According to Sylvain Giguère, chief economist at the Montreal Metropolitan Community, who compiled this economic data, economic growth is so strong that it continues to support job creation despite labor shortages.
“It is on the island of Montreal where the knowledge service companies that have most benefited from the dynamism of this sector of activity are concentrated. Manufacturing companies that automate their processes also become more productive. Only in the consumer sector can we not recover the advantage and we are still today well below the employment levels of 2019.
“In 2020, many workers hesitated to accept a position, many have returned to the market and we realize that regardless of the unemployment rate, whether it is low or high, the number of vacancies remains high, it is what is called the Beveridge curve, ”, says the economist.

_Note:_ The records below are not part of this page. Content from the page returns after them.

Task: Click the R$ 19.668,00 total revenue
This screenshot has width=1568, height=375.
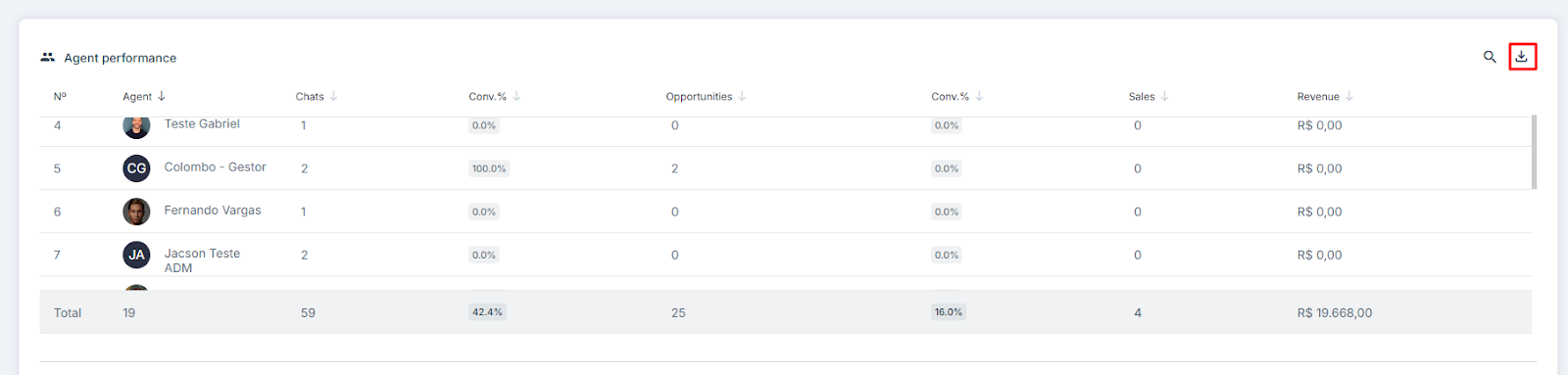Action: [1335, 313]

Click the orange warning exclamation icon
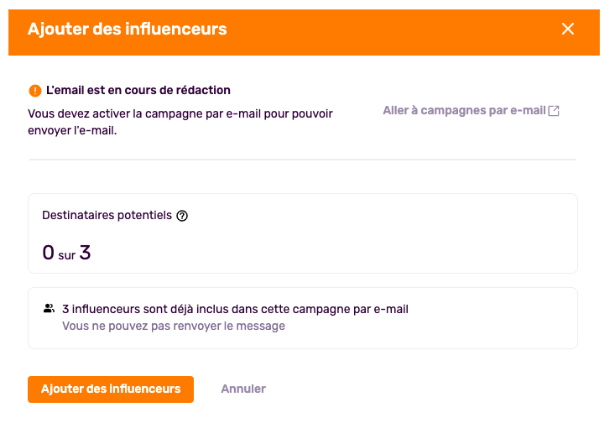click(x=35, y=91)
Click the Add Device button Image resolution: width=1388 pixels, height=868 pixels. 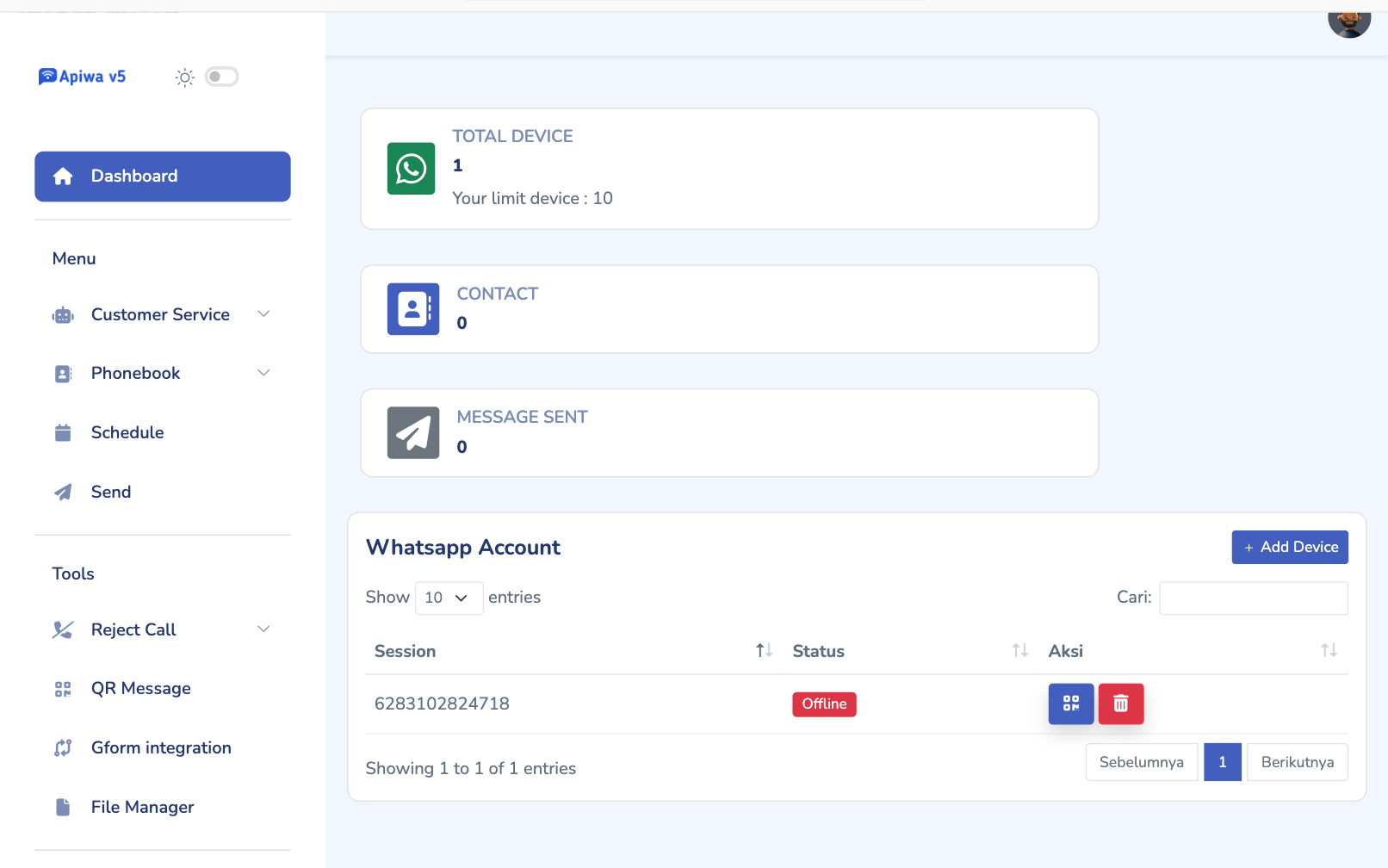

Finally, while the vacancy rate for office buildings in the Montreal metropolitan area is at its highest level in the last 20 years, close to 17%, it is the complete opposite of what we see on the assets side. industrial roots that recorded its lowest rate. since 2000, very close to zero…
“The data shows us that in order to pursue the economic development of Montreal, we will have to better manage the economic space by rethinking our industrial parks in particular, strengthening the innovation ecosystem, developing skills and, finally, accelerating the energy transition”, points out Sylvain Giguère. , of the CMM.
A finding that recent economic statistics for Greater Montreal fully confirm.